The PRIMARY ELECTION is only to determine the candidates for the major parties that will run in the GENERAL ELECTION.
MAJOR PARTY is a group of affiliated voters and is qualified to nominate candidates at the primary election when at least 5% of the voters eligible to vote at the last general election are registered as members of the party. In 2016 there are three qualify Major Parties: Democrat, Republican, and Independent.
To qualify, a candidate must be a registered member of that party for 180 days. ORS 249.046
The candidates that receive the most votes in the primary election for each of the major parties will be automatically nominated for the General Election.
PRIMARY ELECTION DAY is also used to determine nonpartisan races and county or city measures. In NONPARTISAN races, the winner is usually determined on the Primary Election Day. But, if no single candidate gets at least 50 percent of the vote , the top two victors will be on the ballot in the General Election.
CANDIDATES APPEARING ON THE GENERAL ELECTION BALLOT:
AUTO NOMINATED – A major party candidate that has won the majority of votes at the primary election and their name is automatically carried to the general election ballot. Another type of auto nominated candidate is a nonpartisan candidate that will automatically be named on the general election ballot if more than one candidate is running for that office, as defined in statute.
MAJOR PARTY candidates may also appear on the General Election ballot by paying a fee, petition or by party nomination. If a major party has a candidate on the ballot by other means, they can still run a write-in campaign.
MINOR PARTY candidates do not compete in the primary. Candidates are nominated at the Minor Party Convention, according to their by-laws, to run in the General Election. A minor party may nominate a major party candidate to represent their party in the General Election.
NON-AFFILATE candidates can file for a place on the ballot by “independent elector” petition with a designated percentage of active voter signatures in their district, or by “assembly of electors” of at least 1,000 active voter signatures at one place within a 12 hour time frame.

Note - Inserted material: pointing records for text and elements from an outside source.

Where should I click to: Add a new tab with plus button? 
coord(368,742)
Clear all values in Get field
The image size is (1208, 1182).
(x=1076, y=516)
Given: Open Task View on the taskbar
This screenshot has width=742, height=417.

WRITE-IN candidate names do not appear on the ballot, but can run for office by running a write-in campaign asking people to write in their name on the ballot. A write-in candidate can also be a name that voters voluntarily write-in on a ballot. When a candidate receives the most votes via write-in votes in the primary election for the party they are not registered with, that party will appear next to the candidate’s name on the General Election ballot.
GENERAL ELECTION BALLOTS:
The General Election Ballot lists all eligible candidates with all the parties behind their name that they are qualified to represent, regardless of their party affiliation. The candidate’s party will be listed first, and any candidate can have up to three parties behind their name on the General Election Ballot.
EXPLANATION OF METHODS:
Assembly of Electors – A method for a voter who is registered as nonaffiliated to file for office by petition. The candidate must get 1,000 signatures in a restricted area that the people cannot leave.

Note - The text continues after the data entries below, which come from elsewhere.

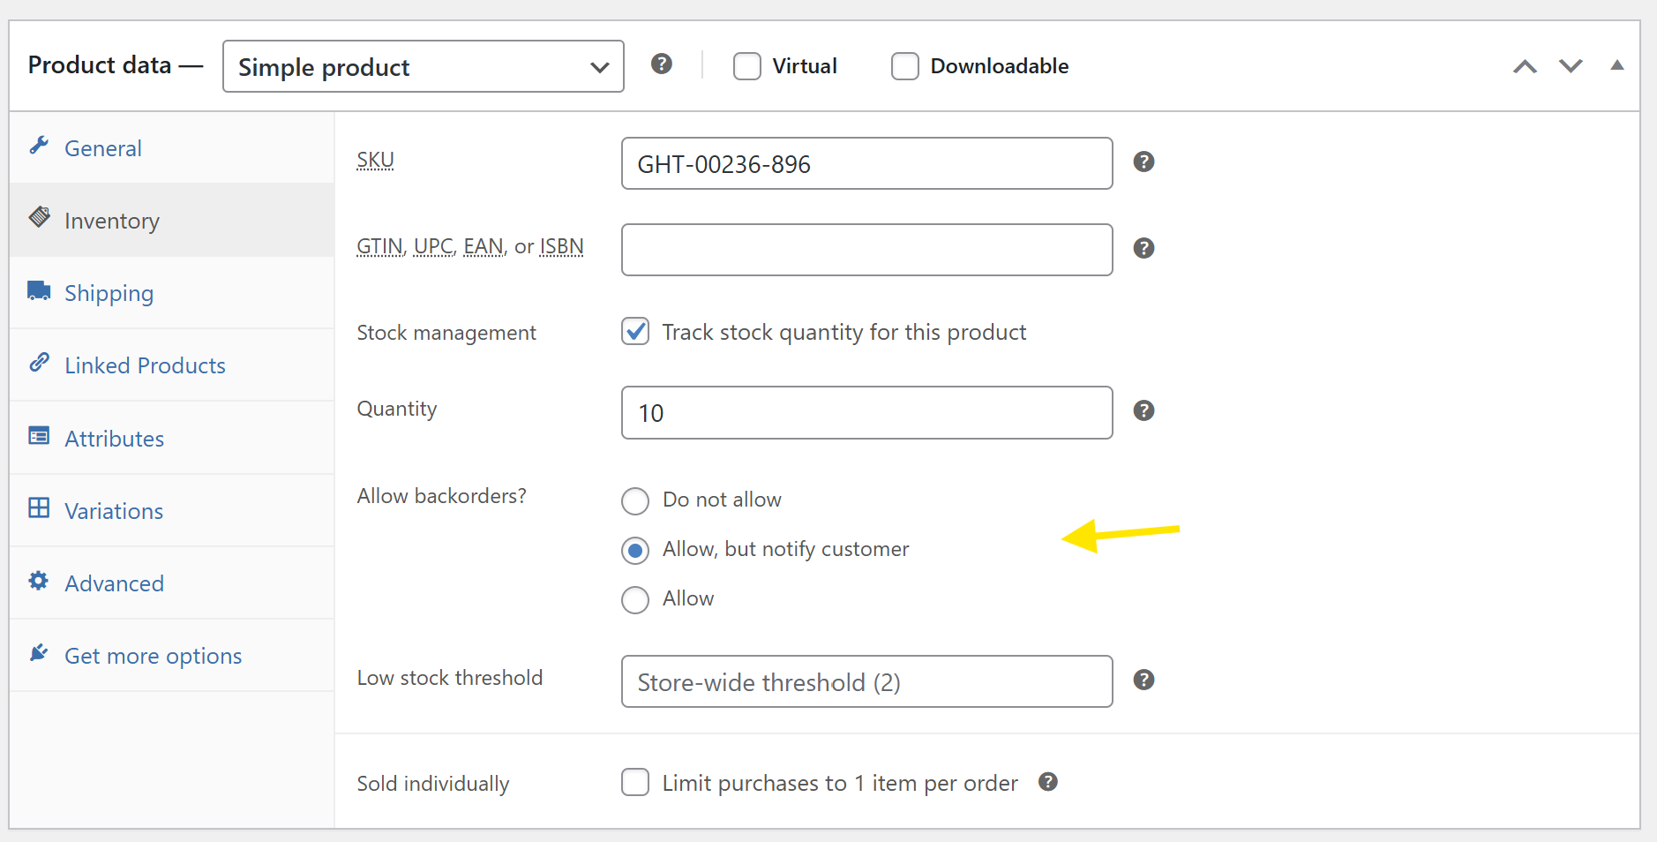
Task: Click the Advanced gear icon
Action: click(39, 581)
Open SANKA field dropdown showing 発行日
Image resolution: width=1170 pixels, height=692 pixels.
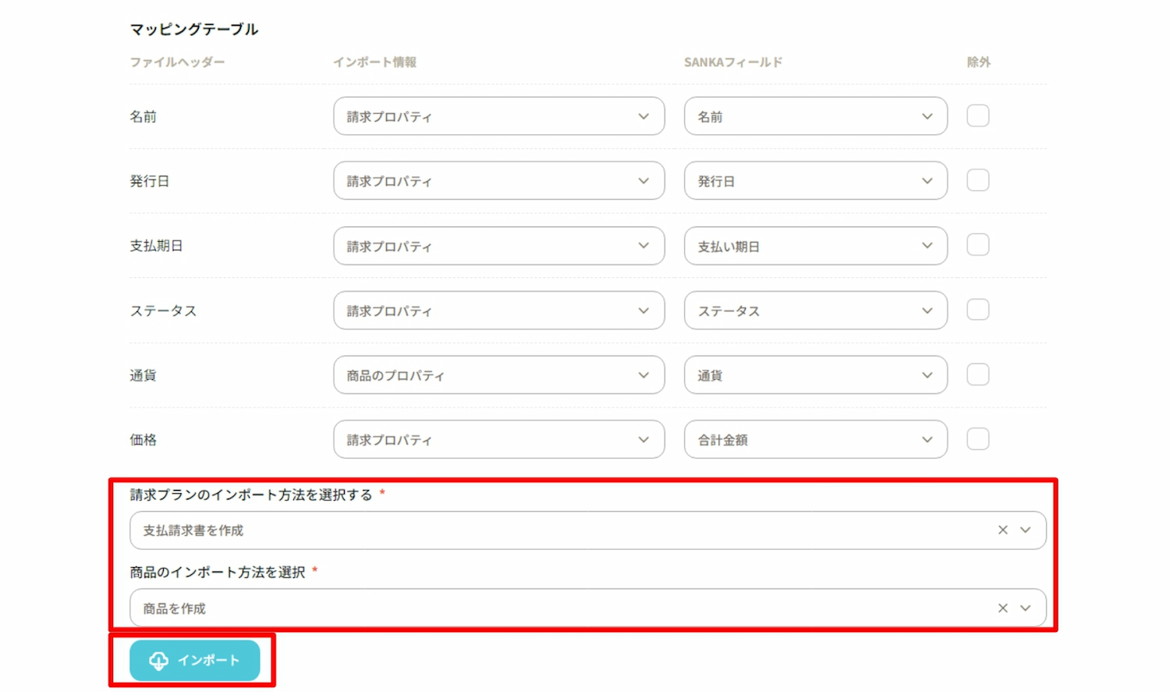pos(815,181)
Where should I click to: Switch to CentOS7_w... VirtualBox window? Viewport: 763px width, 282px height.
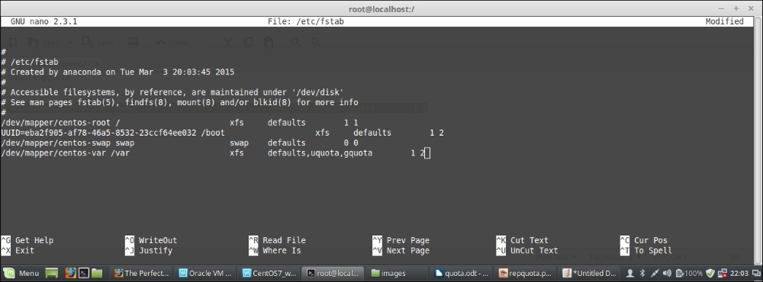point(269,274)
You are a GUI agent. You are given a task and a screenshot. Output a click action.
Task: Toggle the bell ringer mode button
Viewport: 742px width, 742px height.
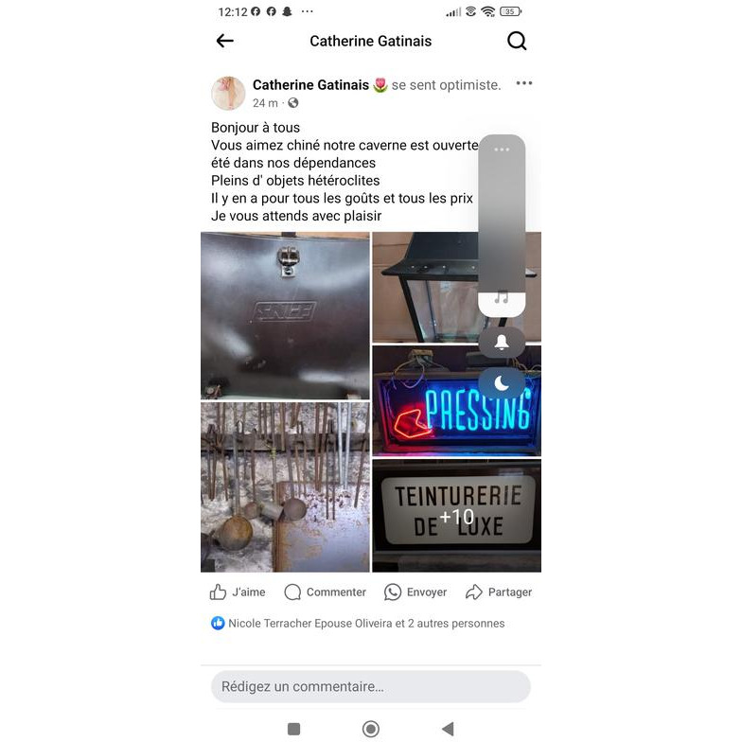pos(502,343)
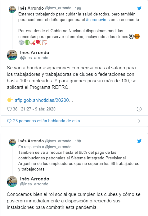
Task: Click large Inés Arrondo avatar in second card
Action: click(12, 181)
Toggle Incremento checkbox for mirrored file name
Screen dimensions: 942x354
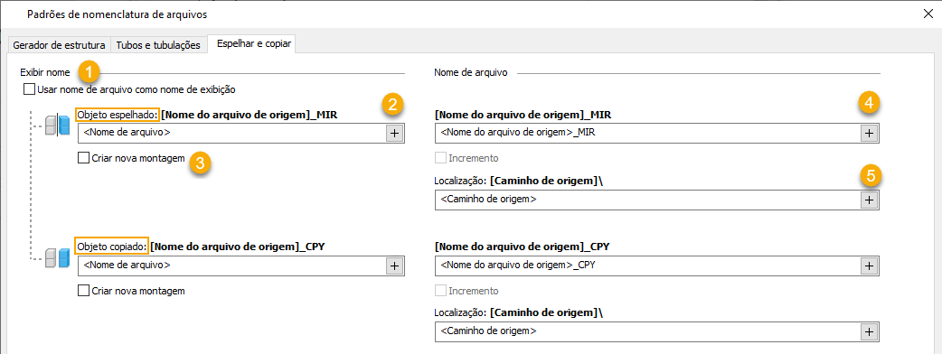pyautogui.click(x=440, y=159)
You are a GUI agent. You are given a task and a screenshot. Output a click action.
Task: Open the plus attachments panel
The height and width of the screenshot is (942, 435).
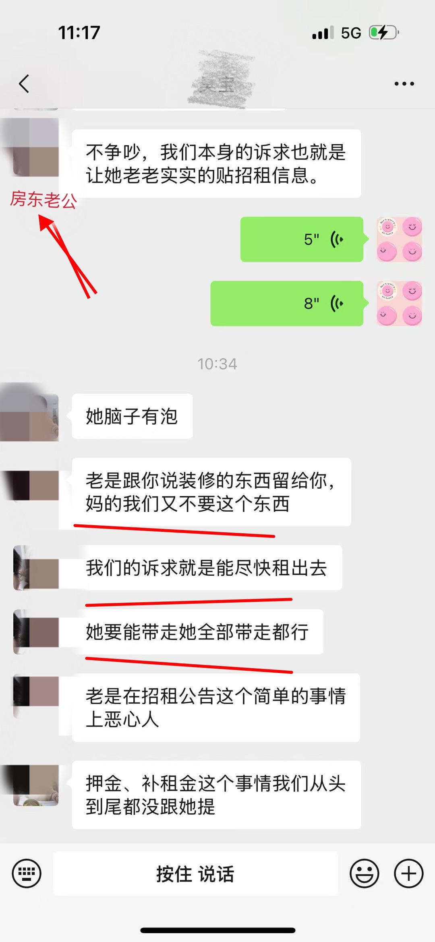tap(408, 873)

Completed Petitions – A candidate that filed by prospective petition to run for office and has completed the process.
Fee – Major party or nonpartisan candidates are allowed to pay a fee.

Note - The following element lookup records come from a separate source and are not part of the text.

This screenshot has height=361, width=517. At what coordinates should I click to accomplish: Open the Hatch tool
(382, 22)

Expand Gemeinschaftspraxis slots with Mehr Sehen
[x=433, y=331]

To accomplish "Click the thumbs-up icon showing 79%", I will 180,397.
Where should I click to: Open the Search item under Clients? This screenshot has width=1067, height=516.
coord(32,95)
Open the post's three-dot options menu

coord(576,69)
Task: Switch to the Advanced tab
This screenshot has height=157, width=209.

Independent Elector- a candidate circulates a petition which needs to have a designated number of active voter signatures. The number is based on a percentage of the registered voters in the district in the last presidential race.
Nominated – Candidates that are selected by a major party/nonpartisan in the primary election to be on the general election ballot.
Prospective Petitions – A method of filing that allows major party and nonaffiliated voters to file for office instead of paying a fee.
Selected by Secretary of State – This only applies to a Presidential candidate, ORS 249.078.
Vacancy – A candidate that was selected to run for the office due to a vacancy.
You can find a description of each of the filing methods in the 2016 Candidate’s Manual.